Stored records:
====

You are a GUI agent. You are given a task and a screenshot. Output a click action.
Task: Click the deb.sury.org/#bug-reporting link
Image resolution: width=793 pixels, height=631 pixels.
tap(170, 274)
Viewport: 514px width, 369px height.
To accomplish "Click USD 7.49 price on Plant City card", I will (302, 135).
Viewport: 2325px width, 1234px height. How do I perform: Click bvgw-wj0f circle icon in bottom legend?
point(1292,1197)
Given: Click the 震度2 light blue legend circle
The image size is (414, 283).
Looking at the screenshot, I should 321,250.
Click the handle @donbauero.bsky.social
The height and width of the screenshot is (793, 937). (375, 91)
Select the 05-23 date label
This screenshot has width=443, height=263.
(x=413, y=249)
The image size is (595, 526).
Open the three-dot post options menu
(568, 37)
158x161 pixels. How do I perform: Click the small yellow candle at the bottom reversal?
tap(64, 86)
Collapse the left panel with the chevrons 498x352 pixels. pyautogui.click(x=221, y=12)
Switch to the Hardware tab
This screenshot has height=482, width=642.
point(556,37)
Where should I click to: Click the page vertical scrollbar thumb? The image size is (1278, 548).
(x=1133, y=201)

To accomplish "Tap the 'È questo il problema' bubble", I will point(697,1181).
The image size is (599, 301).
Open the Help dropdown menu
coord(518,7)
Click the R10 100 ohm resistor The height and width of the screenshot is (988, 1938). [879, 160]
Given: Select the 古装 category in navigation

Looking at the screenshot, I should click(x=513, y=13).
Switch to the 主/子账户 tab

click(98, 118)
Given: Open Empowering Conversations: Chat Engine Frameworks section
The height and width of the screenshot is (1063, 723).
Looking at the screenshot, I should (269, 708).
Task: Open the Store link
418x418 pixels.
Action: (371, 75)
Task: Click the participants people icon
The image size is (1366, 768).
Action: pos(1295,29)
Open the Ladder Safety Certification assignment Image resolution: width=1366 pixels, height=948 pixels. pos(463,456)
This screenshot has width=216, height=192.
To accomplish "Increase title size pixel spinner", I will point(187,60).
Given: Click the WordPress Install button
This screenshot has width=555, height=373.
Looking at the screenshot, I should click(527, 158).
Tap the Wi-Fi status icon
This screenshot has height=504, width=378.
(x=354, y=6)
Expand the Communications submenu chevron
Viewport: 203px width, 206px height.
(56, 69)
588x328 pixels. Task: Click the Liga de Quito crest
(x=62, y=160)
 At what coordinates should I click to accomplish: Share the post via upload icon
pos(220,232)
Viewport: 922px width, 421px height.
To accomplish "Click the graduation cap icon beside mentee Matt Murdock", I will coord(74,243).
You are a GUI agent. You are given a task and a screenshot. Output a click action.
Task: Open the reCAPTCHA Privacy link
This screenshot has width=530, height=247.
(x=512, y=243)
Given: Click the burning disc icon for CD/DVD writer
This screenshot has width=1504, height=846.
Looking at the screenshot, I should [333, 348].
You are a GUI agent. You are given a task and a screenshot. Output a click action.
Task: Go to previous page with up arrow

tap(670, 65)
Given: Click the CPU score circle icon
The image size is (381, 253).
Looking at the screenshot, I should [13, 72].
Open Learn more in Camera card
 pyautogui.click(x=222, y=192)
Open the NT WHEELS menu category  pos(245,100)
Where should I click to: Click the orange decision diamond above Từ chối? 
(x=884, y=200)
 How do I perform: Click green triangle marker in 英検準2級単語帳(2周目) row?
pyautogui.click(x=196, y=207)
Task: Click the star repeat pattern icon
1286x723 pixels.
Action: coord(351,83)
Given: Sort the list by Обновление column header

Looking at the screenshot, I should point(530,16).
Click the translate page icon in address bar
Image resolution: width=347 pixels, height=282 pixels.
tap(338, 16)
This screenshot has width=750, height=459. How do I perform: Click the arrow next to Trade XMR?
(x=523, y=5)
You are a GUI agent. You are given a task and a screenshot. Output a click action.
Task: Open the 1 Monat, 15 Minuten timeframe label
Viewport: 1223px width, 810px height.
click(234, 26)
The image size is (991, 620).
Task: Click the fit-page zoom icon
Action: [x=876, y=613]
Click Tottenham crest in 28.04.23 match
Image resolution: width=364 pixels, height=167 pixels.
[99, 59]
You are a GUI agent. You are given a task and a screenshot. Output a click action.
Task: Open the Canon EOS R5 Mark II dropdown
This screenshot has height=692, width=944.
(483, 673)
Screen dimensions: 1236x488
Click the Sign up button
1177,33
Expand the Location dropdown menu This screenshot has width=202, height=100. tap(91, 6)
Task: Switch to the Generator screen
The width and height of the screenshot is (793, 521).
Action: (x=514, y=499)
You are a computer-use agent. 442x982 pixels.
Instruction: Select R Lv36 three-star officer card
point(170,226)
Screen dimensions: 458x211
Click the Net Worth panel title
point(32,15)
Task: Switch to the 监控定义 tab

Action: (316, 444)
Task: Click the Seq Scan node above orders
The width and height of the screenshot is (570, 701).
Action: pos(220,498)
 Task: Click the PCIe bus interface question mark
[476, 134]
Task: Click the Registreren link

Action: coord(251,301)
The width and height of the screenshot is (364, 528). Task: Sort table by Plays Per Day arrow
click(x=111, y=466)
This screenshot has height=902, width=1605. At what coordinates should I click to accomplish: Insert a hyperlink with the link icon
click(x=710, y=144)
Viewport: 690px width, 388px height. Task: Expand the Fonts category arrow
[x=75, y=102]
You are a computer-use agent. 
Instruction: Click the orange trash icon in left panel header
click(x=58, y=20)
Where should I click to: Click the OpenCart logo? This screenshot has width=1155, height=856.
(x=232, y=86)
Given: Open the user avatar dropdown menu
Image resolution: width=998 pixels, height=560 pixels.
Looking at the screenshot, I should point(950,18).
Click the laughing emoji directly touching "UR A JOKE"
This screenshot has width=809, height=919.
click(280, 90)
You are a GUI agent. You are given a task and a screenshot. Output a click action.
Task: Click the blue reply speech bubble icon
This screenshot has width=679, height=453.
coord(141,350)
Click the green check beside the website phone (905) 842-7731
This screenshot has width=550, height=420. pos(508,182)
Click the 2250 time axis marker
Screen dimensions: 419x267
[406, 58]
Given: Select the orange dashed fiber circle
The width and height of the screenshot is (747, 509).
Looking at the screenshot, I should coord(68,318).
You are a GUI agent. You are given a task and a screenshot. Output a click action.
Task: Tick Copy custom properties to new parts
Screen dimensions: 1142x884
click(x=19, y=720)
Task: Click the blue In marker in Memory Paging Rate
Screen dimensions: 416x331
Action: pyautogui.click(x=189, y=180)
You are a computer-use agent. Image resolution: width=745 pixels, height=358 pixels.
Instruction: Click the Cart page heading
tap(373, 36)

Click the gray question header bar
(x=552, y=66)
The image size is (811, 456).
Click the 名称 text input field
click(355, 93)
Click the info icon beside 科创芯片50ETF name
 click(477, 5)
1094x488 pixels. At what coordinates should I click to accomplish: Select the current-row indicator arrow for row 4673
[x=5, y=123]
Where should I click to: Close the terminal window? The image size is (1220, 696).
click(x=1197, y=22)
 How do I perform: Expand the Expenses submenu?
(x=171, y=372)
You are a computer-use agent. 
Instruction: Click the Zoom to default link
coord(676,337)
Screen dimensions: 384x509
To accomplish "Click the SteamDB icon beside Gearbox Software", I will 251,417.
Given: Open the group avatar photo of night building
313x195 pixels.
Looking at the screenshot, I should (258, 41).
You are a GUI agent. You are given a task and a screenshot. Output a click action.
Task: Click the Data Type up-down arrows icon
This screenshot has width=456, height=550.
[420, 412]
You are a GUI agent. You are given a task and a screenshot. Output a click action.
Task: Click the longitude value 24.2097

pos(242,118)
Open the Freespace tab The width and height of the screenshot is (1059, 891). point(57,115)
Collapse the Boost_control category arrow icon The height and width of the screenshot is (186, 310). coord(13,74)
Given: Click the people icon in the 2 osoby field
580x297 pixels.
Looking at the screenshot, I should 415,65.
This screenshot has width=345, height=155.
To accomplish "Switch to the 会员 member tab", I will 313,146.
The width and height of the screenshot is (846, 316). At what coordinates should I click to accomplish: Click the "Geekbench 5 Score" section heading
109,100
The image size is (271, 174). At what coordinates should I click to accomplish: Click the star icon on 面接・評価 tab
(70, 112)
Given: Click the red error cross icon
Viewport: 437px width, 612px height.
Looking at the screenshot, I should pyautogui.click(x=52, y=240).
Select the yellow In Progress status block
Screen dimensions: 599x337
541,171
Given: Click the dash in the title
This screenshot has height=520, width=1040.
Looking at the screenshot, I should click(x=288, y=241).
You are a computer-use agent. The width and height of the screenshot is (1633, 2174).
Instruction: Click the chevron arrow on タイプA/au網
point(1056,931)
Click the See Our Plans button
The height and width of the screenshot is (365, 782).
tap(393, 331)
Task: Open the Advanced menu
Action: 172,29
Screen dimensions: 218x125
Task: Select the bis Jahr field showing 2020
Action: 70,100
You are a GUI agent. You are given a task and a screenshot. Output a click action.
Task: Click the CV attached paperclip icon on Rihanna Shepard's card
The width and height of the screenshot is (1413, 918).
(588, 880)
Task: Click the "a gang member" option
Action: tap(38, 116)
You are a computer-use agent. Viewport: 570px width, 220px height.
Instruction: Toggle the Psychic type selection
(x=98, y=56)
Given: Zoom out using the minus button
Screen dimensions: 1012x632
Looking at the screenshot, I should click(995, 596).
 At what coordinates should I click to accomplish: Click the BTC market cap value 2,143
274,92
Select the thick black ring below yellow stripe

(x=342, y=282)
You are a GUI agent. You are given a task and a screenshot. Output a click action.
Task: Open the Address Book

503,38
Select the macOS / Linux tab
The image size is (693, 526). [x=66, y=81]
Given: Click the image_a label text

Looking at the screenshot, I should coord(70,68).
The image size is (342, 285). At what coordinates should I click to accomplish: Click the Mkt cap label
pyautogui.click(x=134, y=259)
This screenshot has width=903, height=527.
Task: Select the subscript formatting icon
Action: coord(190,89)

====

-- Exercise details --
Say the number of lines above that include "avatar", and only that.

-- Exercise output --
2